Personal information
- Full name: Paulo Afonso Santos Júnior
- Date of birth: 6 May 1982 (age 44)
- Place of birth: Lagoa Santa, Brazil
- Height: 1.88 m (6 ft 2 in)
- Position: Centre back

Youth career
- Atlético Mineiro

Senior career*
- Years: Team / Apps / (Gls)
- 2002–2004: Atlético Mineiro
- 2005: América-MG
- 2006: Gama / 11 / (0)
- 2006–2010: Naval / 84 / (6)
- 2010–2011: Braga / 26 / (3)
- 2011–2012: Saint-Étienne / 10 / (1)
- 2012: → Betis (loan) / 17 / (0)
- 2012–2014: Betis / 42 / (2)
- 2015: Atlético San Luis / 10 / (2)
- 2017: Olhanense / 6 / (1)

= Paulão (footballer, born 1982) =

Brazilian footballer

Paulo Afonso Santos Júnior (born 6 May 1982), known as Paulão, is a Brazilian former professional footballer who played as a central defender.

==Football career==
Born in Lagoa Santa, Minas Gerais, Paulão started playing with local Clube Atlético Mineiro, moving to neighbouring América Futebol Clube after three seasons. In 2006, he competed with Sociedade Esportiva do Gama in the Série B.

In the 2006 European off-season, Paulão moved to Portugal and signed for Associação Naval 1º de Maio, being an undisputed starter from the beginning and scoring six Primeira Liga goals in his last two years combined. He made his debut in the competition on 10 September 2006, playing the full 90 minutes in a 2–1 away win against Académica de Coimbra.

For the 2009–10 campaign, Paulão continued in the country and joined S.C. Braga as a free agent. He only played in seven league games in his first year, but made 34 official appearances in the following for the Minho club (three goals), including seven in its runner-up run in the UEFA Europa League.

In the summer of 2011, Paulão signed with AS Saint-Étienne in France on a free transfer. In the following transfer window, he joined Real Betis on loan.

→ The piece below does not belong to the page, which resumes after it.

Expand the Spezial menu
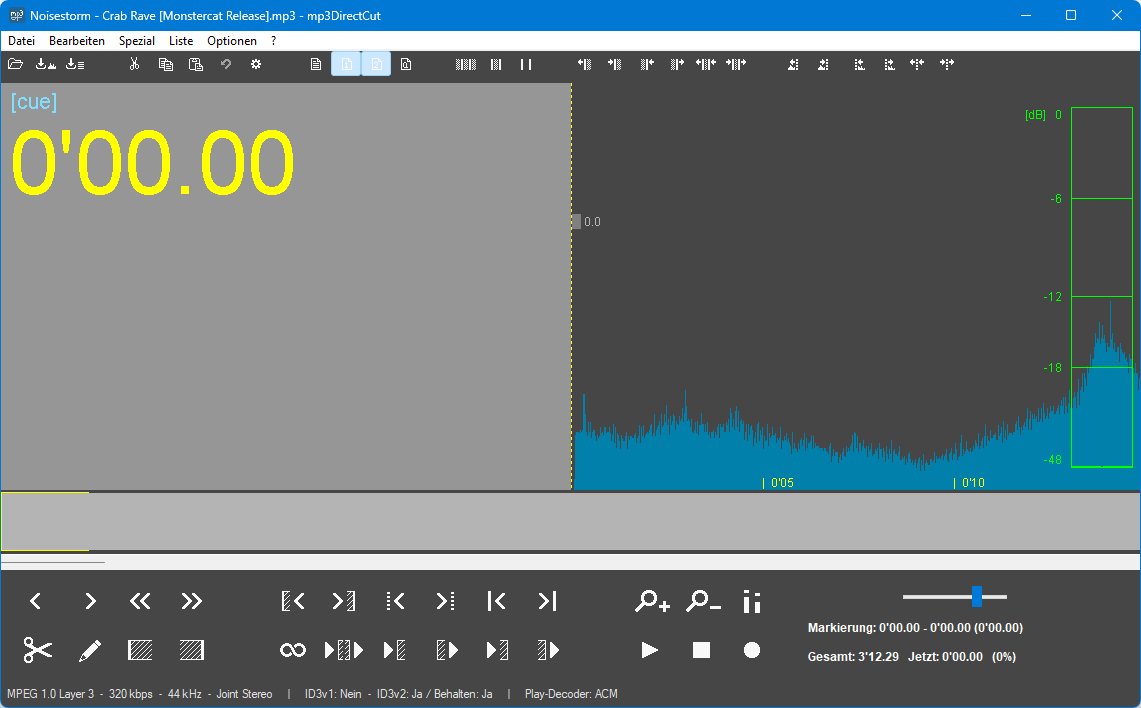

Paulão netted two times in 22 matches in his first full season in La Liga, helping the Andalusians finish seventh and qualify for the Europa League. On 20 April 2014, just 30 minutes into an away fixture against Rayo Vallecano, he asked to be substituted after making two mistakes – this included an own goal – that cost Betis two goals in a 1–3 defeat that made their relegation almost certain, which eventually happened.